Submitted by Sanaz Saki Norouzi on
Special Issue on Explainable Neurosymbolic AI (X-NeSy)
Building learning systems that are both highly performant and truly understandable remains a central challenge in AI. While deep learning models excel at perceptual and statistical tasks, their black-box nature can be a significant barrier to trust and deployment in critical applications. A promising and technically rich direction for overcoming this barrier is the integration of continuous, sub-symbolic learning with discrete, symbolic structures, including logic, programs, or knowledge graphs.
This special issue aims to provide a dedicated forum for researchers exploring this “neurosymbolic” intersection to advance the current state of the art in Explainable AI (XAI). While XAI has become a major field of research, we specifically invite contributions that leverage symbolic methods as a core component of the modeling and interpretation process. The focus is mainly on technical contributions that go beyond feature attribution and general-purpose XAI methods, investigating how the synergy between the neural and symbolic paradigms leads to models with built-in transparency and high-fidelity explanations.
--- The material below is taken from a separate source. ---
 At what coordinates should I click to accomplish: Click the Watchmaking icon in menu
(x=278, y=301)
We also explicitly welcome submissions from a diverse range of related fields, including mechanistic interpretability, causal inference, formal methods, and program synthesis. The special issue seeks to foster a cross-community dialogue on the shared challenges and opportunities in creating AI systems whose reasoning processes are open to inspection, verification, and human-level understanding.
Topics of Interest
We invite submissions of high-quality, original research on topics including, but not limited to:
- Interpretable Representations: Probing and aligning latent neural representations with human-interpretable concepts, structures, or programs.
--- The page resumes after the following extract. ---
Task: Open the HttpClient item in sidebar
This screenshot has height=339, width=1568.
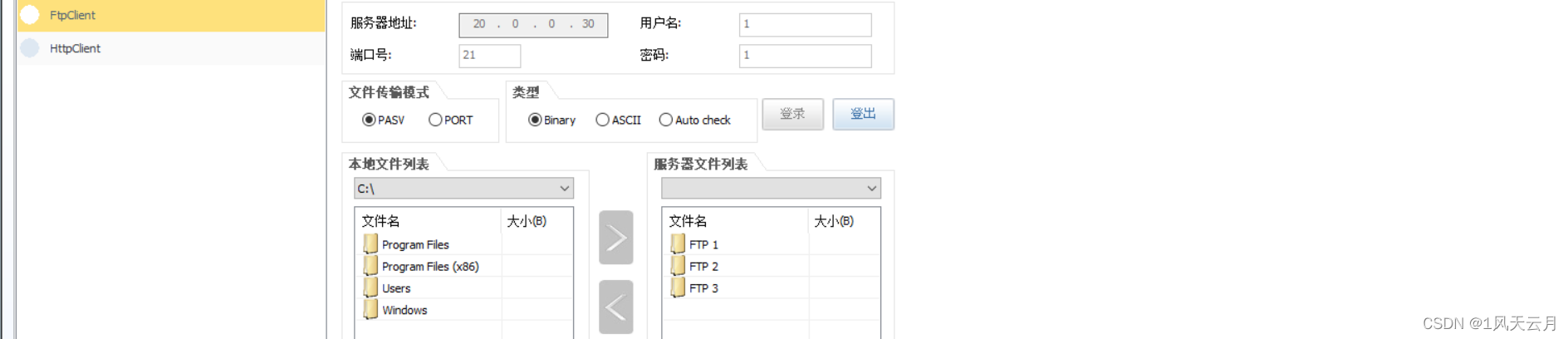Action: [171, 48]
- Knowledge Extraction: Inducing explicit symbolic knowledge, such as logical rules or programs, that faithfully captures the behavior of a trained neural model.
- Mechanistic Interpretability: Using symbolic methods to guide, constrain, or verify the discovery of concepts and functional circuits in neural networks.
- Explanations over Structured Data: Generating faithful explanations for models operating over graphs (e.g., GNNs) or knowledge bases by extracting symbolic patterns or logical sub-structures.
- Causal Learning and Explanation: Architectures and methods that integrate causal modeling with deep learning to produce robust causal explanations.
- Formal Verification for Explainability: Applying formal methods to certify the faithfulness or logical consistency of explanations for neural-based systems.
- Transparent-by-Design Models: Novel architectures that are inherently interpretable by virtue of their hybrid neuro-symbolic design.
- Generating Structured Explanations: Moving beyond common feature attribution methods (e.g., LIME/SHAP) to generate more expressive explanations, such as counterfactuals constrained by symbolic knowledge or natural language justifications grounded in logic.
- Foundations of Evaluation: Development of novel benchmarks, datasets, and rigorous protocols for evaluating the fidelity and quality of symbolic explanations.
Important Dates
- Paper Submission Deadline: February 28, 2026. Papers submitted earlier will enter review immediately.
- Author Notification: 6-8 weeks (on a rolling basis)
Guest Editors
- Gustav Šír, Czech Technical University, Czechia
- Giuseppe Marra, KU Leuven, Belgium
- Roberto Confalonieri, University of Padova, Italy
Contact email for the guest editors: x-nesy@googlegroups.com
Author Guidelines:
We invite full papers, dataset descriptions, survey papers, application reports and reports on tools and systems. Submissions must be original and should not have been published previously or be under consideration for publication while being evaluated for this special issue. Authors can extend previously published conference or workshop papers - see the submission guidelines at https://neurosymbolic-ai-journal.com/content/author-guidelines for details. Submissions shall be made through the journal website at https://neurosymbolic-ai-journal.com/. Prospective authors must take notice of the submission guidelines posted at https://neurosymbolic-ai-journal.com/content/author-guidelines.
Note that you need to request an account on the website for submitting a paper. Please indicate in the cover letter that it is for the "Special Issue on X-NeSy". All manuscripts will be reviewed based on the journal's open and transparent review policy and will be made available online during the review process.